This pancake batter is soaked to increase nutritional benefits.
Serves approx 8
2 cups buckwheat flour
2 cups buttermilk, milk kefir or yoghurt
2 eggs lightly beaten
1/2 tsp sea salt
1 tsp bi-carb of soda*
2 tsp vanilla essence
2 tblsp melted butter
Coconut oil or butter for frying
*Bi-carb soda is used as a raising agent in these pancakes, as the mixture, after fermenting, is acidic and the reaction between the acid mix and the bi-carb aerates the mixture. In non-acidic mixes, such as ordinary pancakes or cakes, baking powder (which contains cream of tartar) is used to create the reaction needed for aeration.
The traditional way of making pancakes involved soaking the flour in sour or cultured milk, buttermilk or creme fraiche. The acidic nature of these products activates the enzyme phytase which breaks down phytic acid (the mineral binding anti-nutrient in all nuts, seeds, grains and legumes).

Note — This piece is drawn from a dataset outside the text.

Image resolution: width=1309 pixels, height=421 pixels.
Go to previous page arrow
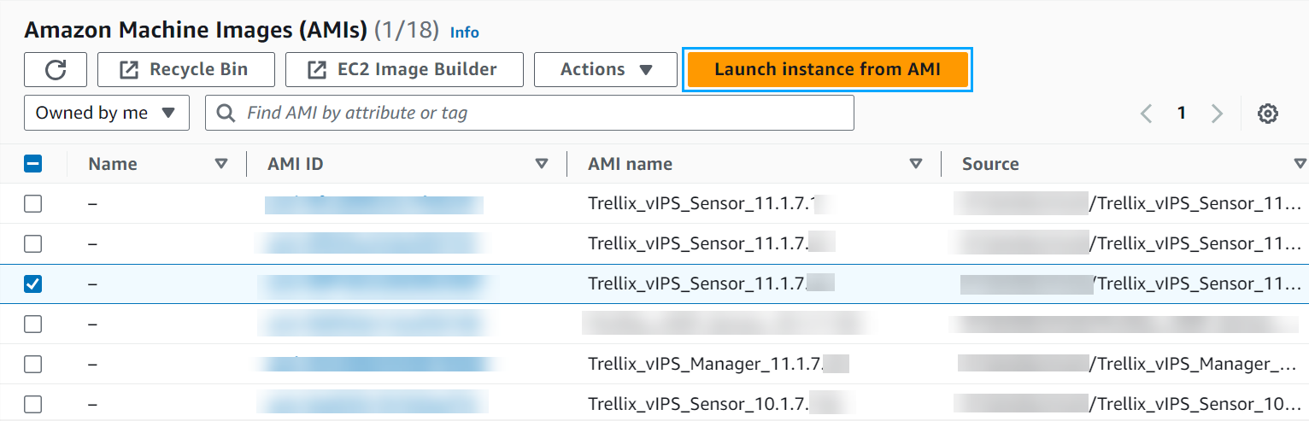(x=1147, y=114)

Sour milk products also contain lactic acid and good bacteria that help to break down complex starches, proteins and irritants. Vitamin content and availability of other nutrients is also increased by soaking. The heaviness and hardness of wholemeal flours is softened by the soaking process, giving you a wonderfully light fluffy result that mimics white flour but with far more nutrition. If you are intolerant to dairy products, you can soak the flour in water with a small amount of whey, yogurt or even vinegar or lemon juice. The results will be not quite as good as a full dairy soak but still much better than no soak at all. Flour is best soaked at least 12 hours at room temperature (not too hot or cold), but even better 24–30 hours, especially in the colder mountain weather. The more freshly ground your flour is, the better the results will be. Soak in a glass, ceramic or pyrex container (plastic is also acceptable but metal is best avoided for fermentation as the acids can react with the metal).
Soak flour in buttermilk, kefir or yoghurt for 12–30 hours. (For a non-dairy/low-dairy alternative, use 2 cups of filtered water plus 2 tblsp whey, lemon juice or vinegar.)
Whisk in other ingredients and thin out with water to desired consistency (a thin batter will give you a more crepe-like pancake, while a thicker batter will make a more pikelet-like pancake).
Cook in a hot cast-iron pan greased with a little coconut oil or butter. Wait till bubbles form on the surface before flipping to cook briefly on the other side.
Serve with your favourite pancake toppings.
Topping ideas: fresh, seasonal fruit, miso and avocado, yoghurt and honey/maple syrup, apple butter and creme fraiche, chai spiced caramel pears, labna, or sweet plum sauce.
Recipe adapted from a Danielle O’Donoghue version.